You may have seen headlines about the U.S. Postal Service supposedly being in dire financial straits. What you might not know is that Congress manufactured this crisis. The story of how this came about is wildly complex. In the meantime, the phony crisis is being used to justify calls for deep cuts and even the privatization of this public service — moves that could be very lucrative for wealthy corporations and devastating for postal workers and customers across the country.

In 2006, Congress passed the Postal Accountability and Enhancement Act (PAEA), which required the USPS to set aside reserves sufficient to cover the cost of its employee post-retirement health benefits 75 years into the future. This is an onerous legal mandate that no other federal agency or private corporation faces. It essentially means that the Post Office has to set aside funds for future employees, some of whom who have not yet been born. It’s akin to a credit card issuer requiring an applicant to mail a $1 million check to cover expected charges over the applicant’s entire lifetime.

The USPS has been and is a financially self-sufficient agency that provides good paying, unionized jobs to hundreds of thousands of workers. This requirement is now being used as a bludgeon to advocate for privatization. The Trump administration recommended selling off the whole service to private corporations in an Office of Management and Budget report and partial privatization in a related task force report released last year.
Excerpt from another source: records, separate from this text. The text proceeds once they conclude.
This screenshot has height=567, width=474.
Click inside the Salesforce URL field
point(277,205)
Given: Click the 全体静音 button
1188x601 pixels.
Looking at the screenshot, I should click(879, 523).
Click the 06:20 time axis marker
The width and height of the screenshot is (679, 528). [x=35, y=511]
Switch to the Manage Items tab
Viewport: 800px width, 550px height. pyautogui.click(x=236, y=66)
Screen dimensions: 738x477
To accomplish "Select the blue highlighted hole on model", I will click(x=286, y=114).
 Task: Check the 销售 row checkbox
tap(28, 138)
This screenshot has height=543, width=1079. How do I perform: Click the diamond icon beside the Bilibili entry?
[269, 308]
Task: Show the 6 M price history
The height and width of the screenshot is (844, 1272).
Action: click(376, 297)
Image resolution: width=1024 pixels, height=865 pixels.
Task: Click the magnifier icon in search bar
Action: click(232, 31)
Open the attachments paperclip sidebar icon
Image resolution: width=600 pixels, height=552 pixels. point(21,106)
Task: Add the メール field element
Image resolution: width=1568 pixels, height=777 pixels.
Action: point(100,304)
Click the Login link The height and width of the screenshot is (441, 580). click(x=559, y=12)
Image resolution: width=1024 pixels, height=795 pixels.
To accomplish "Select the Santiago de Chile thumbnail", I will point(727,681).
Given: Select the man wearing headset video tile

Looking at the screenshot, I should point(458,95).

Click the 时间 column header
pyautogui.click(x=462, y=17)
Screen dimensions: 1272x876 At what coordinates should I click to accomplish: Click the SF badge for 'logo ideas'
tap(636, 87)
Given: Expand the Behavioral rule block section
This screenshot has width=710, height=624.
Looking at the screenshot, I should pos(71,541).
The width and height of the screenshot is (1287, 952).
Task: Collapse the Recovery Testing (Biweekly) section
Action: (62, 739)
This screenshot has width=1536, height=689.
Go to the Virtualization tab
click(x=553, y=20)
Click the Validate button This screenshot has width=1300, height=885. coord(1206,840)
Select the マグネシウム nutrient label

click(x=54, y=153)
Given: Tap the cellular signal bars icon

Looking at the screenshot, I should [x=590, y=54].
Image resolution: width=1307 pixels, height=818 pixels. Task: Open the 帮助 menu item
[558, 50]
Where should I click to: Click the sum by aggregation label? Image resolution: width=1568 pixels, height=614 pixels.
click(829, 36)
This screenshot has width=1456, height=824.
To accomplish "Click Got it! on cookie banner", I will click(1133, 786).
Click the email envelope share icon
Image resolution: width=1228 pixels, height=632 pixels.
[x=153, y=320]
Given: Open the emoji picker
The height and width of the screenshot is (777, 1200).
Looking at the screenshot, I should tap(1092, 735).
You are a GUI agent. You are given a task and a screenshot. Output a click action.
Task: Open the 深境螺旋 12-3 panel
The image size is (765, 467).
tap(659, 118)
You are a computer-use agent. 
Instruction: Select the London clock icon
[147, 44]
Here’s the crazy political backstory to this absurd pre-funding mandate: For several years, postal actuaries made mistakes that led to overpayments by the Post Office into federal pension funds. When the federal Office of Personnel Management discovered these billions of dollars in overpayments in 2002, they adjusted and reduced the Postal Service’s federal Civil Service Retirement System payments, initially saving USPS about $3 billion a year. But they did not deal with the accumulated overpayments from years past.

Rather than simply crediting back those overpayments to the USPS pension account, a move that would have increased the federal budget deficit for the year, Congress engaged in several rounds of budget chicanery aimed not at making USPS more financially sustainable, but rather to avoid an embarrassing hole in the federal budget.

Upon OMB’s recommendation, Congress passed the Postal Pension Reform Act in 2003, a bill that among other things shifted the liabilities for veterans’ pensions from the Defense Department to the USPS to cover up a budget deficit. Then, with the PAEA’s enactment in 2006, they transferred that liability back to the DoD, but included the past cost of the veterans’ pensions in the calculation for the annual payments for the $51.8 billion retiree health benefits fund that PAEA mandated.

This complicated accounting allowed federal budget officials to continue to avoid the increased federal deficit that would have resulted by simply returning pension overpayments to USPS.

From this point until today, USPS could no longer fund the cost of retiree post-retirement health care on an annual basis, as other federal government agencies continue to do.

PAEA mandated that over the 10-year period, from 2007 to 2016, USPS was to make payments into the newly-established reserve fund with a cumulative value of $51.8 billion in 2016. The target amount for those reserves was not established by actuaries based on expected future costs, but rather by politicians seeking to correct an earlier actuarial error while avoiding a federal budget problem.

This tangled mess of political maneuvering has now blown up into a manufactured crisis that is threatening American workers and the future of a beloved public institution. We should be expanding and growing our United States Postal Service, not tearing it down to prep it for privatization.

A pending bill with bipartisan support (H.R. 2382) would eliminate the prefunding mandate. Congress should finally act to fix their manufactured postal crisis.